4. In Barr v. Curry, 137 W.Va. 364, 373-74, 71 S.E.2d 313, 318 (1952), we said: "The doctrine generally rests on four factual situations: (1) Where the danger was actually discovered by the defendant, and the injured person was physically unable to escape the danger; (2) Where the danger was actually discovered by the defendant, but the injured person was physically able to escape the danger; (3) Where the danger was not actually discovered by the defendant but should have been discovered by him, and the injured person was physically unable to escape the danger; (4) Where the danger was not actually discovered by the defendant but should have been discovered by him, and the injured person was physically able to escape."

The holding in Barr indicated that under the fourth category recovery was not available to the plaintiff.

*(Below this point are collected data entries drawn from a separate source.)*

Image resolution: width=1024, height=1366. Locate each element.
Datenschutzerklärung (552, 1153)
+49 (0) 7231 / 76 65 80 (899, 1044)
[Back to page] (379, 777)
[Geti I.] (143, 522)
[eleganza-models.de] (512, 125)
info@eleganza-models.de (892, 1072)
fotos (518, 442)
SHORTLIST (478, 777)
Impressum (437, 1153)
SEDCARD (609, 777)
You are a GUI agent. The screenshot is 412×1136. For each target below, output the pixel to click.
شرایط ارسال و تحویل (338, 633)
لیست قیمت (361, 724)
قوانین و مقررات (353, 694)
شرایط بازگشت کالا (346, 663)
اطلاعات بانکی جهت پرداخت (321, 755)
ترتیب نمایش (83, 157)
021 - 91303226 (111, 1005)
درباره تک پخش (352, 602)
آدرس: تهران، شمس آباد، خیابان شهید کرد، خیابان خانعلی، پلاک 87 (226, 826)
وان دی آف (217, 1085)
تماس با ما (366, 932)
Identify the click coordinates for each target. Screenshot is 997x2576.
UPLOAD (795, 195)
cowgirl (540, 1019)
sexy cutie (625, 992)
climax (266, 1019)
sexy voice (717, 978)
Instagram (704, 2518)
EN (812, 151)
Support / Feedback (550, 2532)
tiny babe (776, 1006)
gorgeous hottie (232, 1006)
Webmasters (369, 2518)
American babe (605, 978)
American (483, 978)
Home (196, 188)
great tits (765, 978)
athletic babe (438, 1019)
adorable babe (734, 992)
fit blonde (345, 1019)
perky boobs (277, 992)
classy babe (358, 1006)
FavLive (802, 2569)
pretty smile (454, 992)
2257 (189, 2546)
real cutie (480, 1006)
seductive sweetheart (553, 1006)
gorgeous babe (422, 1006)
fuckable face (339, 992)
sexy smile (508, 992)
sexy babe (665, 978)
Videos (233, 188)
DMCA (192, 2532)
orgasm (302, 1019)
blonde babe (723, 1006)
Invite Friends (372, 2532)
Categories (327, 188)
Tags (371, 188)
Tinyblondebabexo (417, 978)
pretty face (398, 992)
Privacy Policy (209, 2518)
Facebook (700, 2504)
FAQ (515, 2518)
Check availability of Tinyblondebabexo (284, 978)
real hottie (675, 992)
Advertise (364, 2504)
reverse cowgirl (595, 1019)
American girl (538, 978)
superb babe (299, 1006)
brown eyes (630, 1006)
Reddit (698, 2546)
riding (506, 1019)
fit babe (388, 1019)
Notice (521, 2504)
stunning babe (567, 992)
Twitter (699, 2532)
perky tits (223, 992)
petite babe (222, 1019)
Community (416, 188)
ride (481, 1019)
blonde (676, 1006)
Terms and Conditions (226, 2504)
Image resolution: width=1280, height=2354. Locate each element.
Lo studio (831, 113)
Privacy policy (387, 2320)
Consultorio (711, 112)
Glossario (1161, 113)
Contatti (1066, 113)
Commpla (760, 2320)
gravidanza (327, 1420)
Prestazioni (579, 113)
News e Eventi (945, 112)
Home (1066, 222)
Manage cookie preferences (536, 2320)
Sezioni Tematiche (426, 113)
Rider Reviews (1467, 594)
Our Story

5. Several commentators take the view that where comparative negligence is available to the plaintiff, the last clear chance doctrine is no longer needed. V. Schwartz, Comparative Negligence § 7.2 (1974); Note, Torts: Comparative Negligence and the Doctrine of Last Clear Chance — Are They Compatible?, 28 Okla.L.Rev. 444 (1975); Note, The Doctrine of Last Clear Chance—Should it Survive the Adoption of Comparative Negligence in Texas?, 6 Texas Tech.L.R. 131 (1974).